I think it’s fairly distinct from the ARPG/Diablo genre, though. There is no grinding per se, as gaining levels just refines what you’re doing and helps you focus it, rather than granting you new and amazing things. You can finish the main quest at a wide span of levels, too, and there is no “end game” content you have to grind to. There is a much more randomized radiant AI at work, much more varied than, say, the simple randomization of monster affixes that you get in Diablo. The gameworld is also, IMO, more detailed and requires more user involvement than most ARPGs. Crafting is actually more necessary in a game like Diablo than here; most of the crafting is purely optional in F4, while you pretty much have to farm mats in games like Diablo.
Most importantly, the game has a very different feel than an ARPG like Diablo or Marvel Heroes or Grim Dawn (all great games). Your character is very distinct, and hugely customizable. Your game experience can be very much a kill/loot/repeat cycle, or it can be something else. You can’t avoid combat, but you can minimize it. You can do stealth, you can game the conversation systems, you can do all sorts of odd emergent things that simply aren’t possible in most tightly constrained ARPGs.

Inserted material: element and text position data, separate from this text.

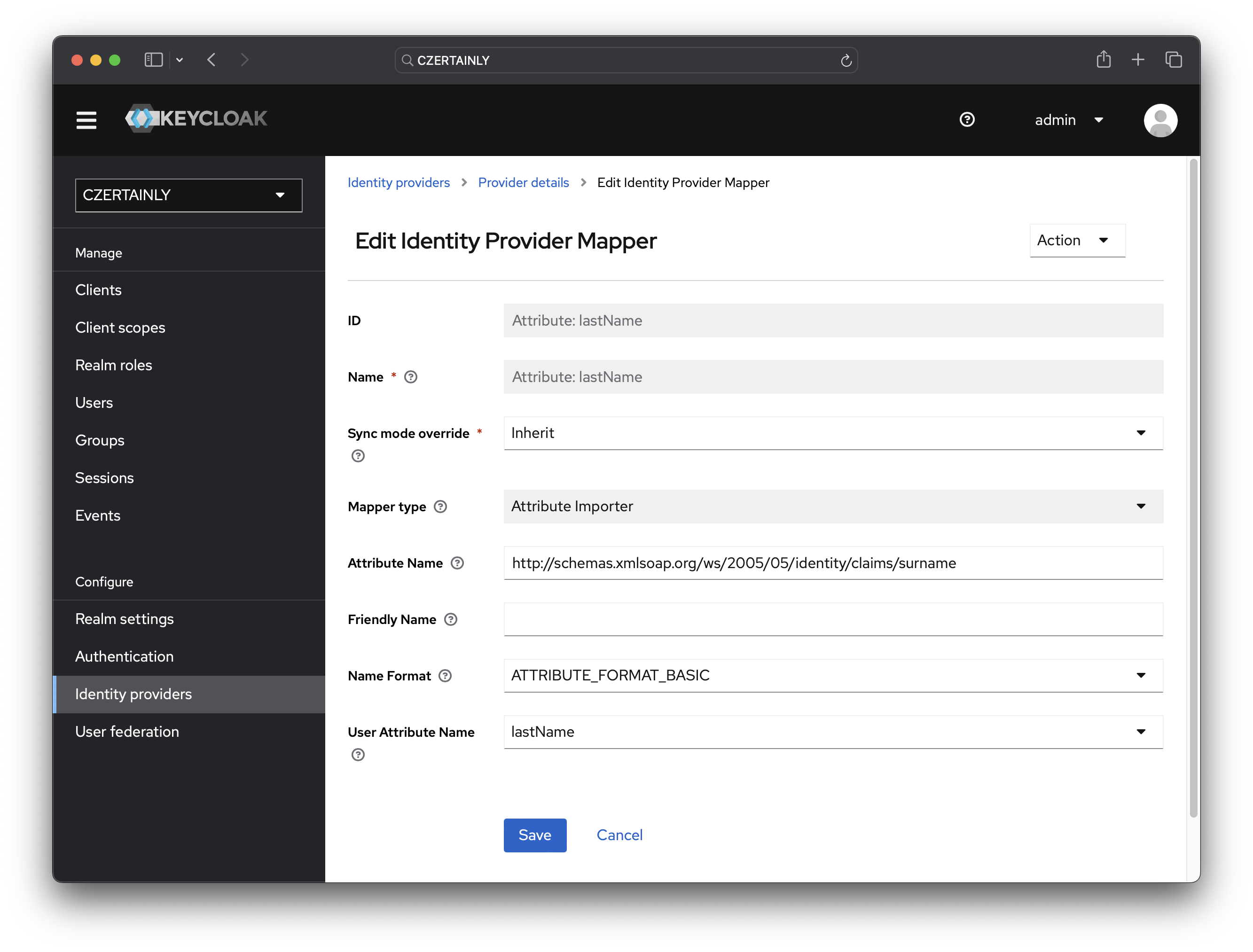
Task: Click the admin user profile icon
Action: point(1160,118)
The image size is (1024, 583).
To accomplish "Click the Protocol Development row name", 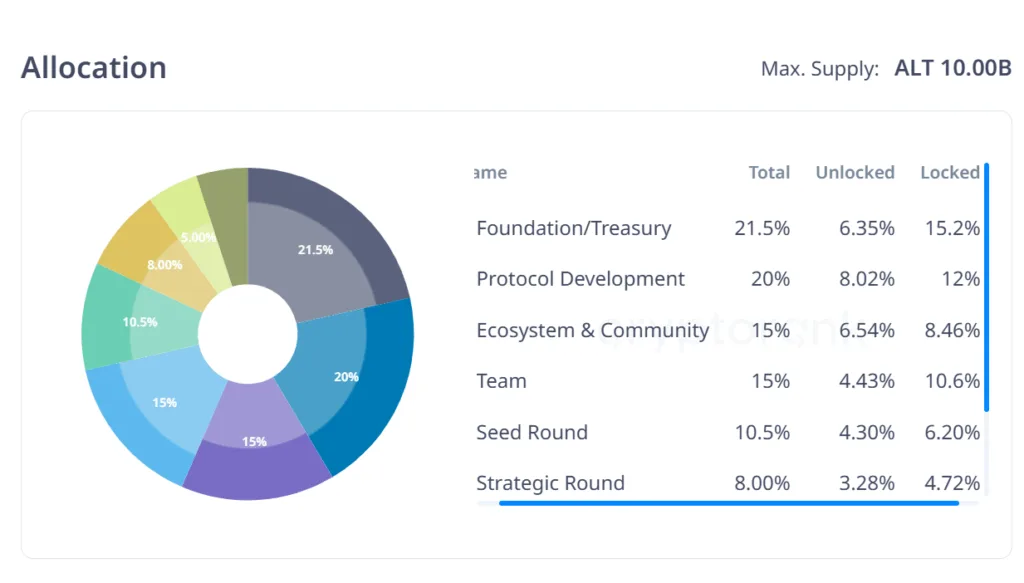I will pos(580,279).

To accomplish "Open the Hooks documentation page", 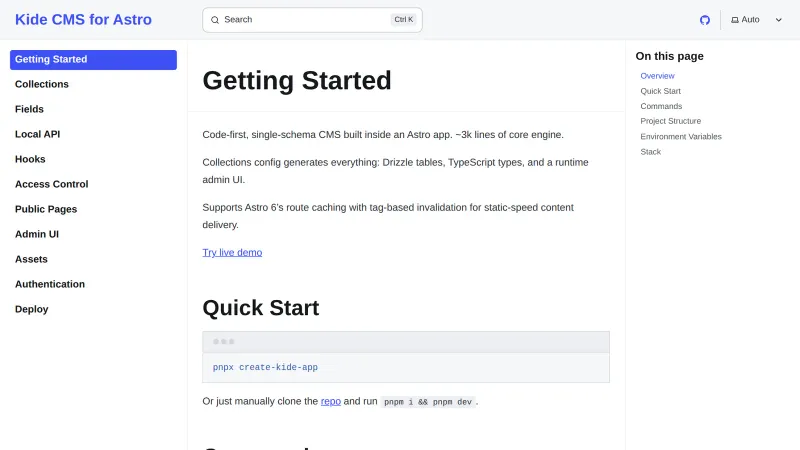I will 30,159.
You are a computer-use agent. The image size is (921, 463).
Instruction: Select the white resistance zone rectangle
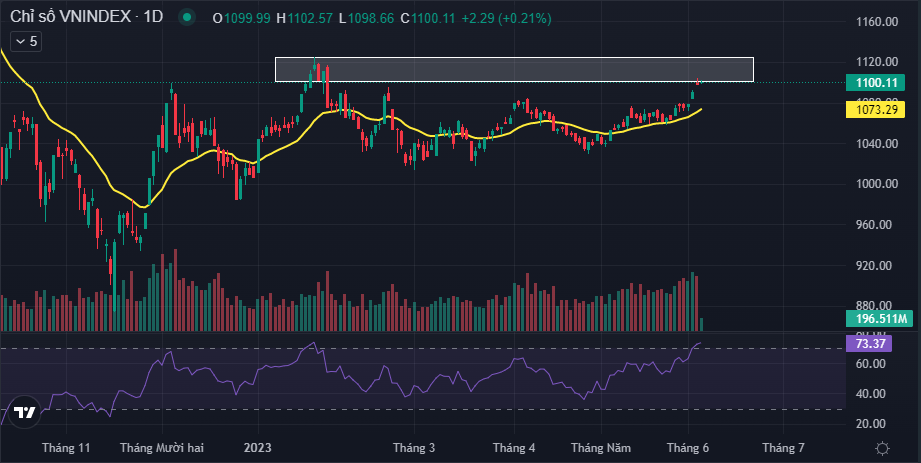pos(514,69)
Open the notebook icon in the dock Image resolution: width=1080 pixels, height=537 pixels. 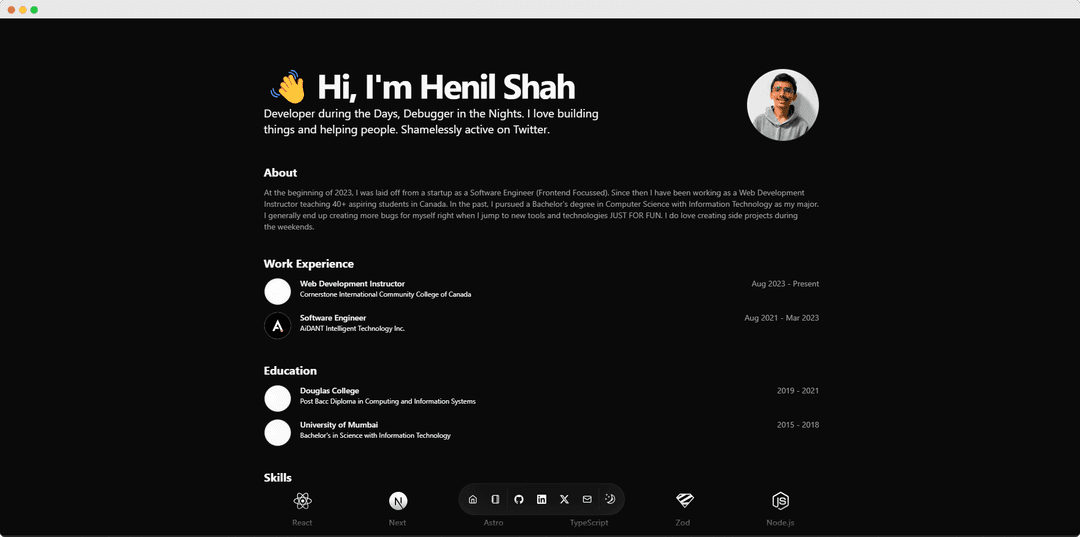(x=495, y=499)
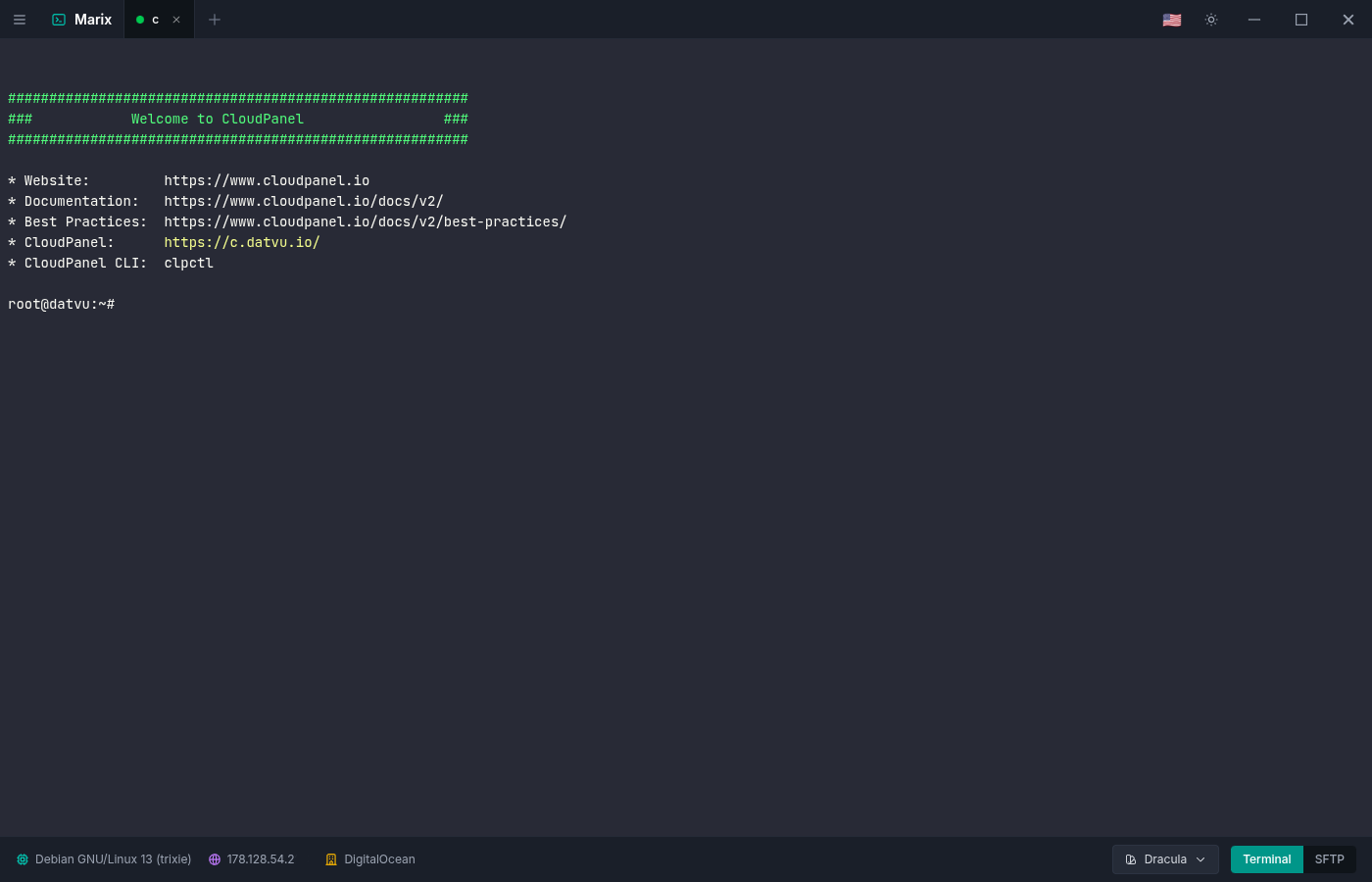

Finally, I’m not sure the phenomenon you point out is that new, really. Hell, for all of the focus on story, and world building, and characters, what drove me in an Ultima game was…gaining power, levels, and stuff, so I could kill bigger things to gain more power, levels, and stuff. That’s what drove PnP D&D, for many of us. Sure, there were the people (some of my friends even now are like this, and we’re, well, old) who played combat-less role-playing, or role-playing where it was all about crafting an interactive story, but most of us wanted the loot. +5 Vorpal Sword, baby!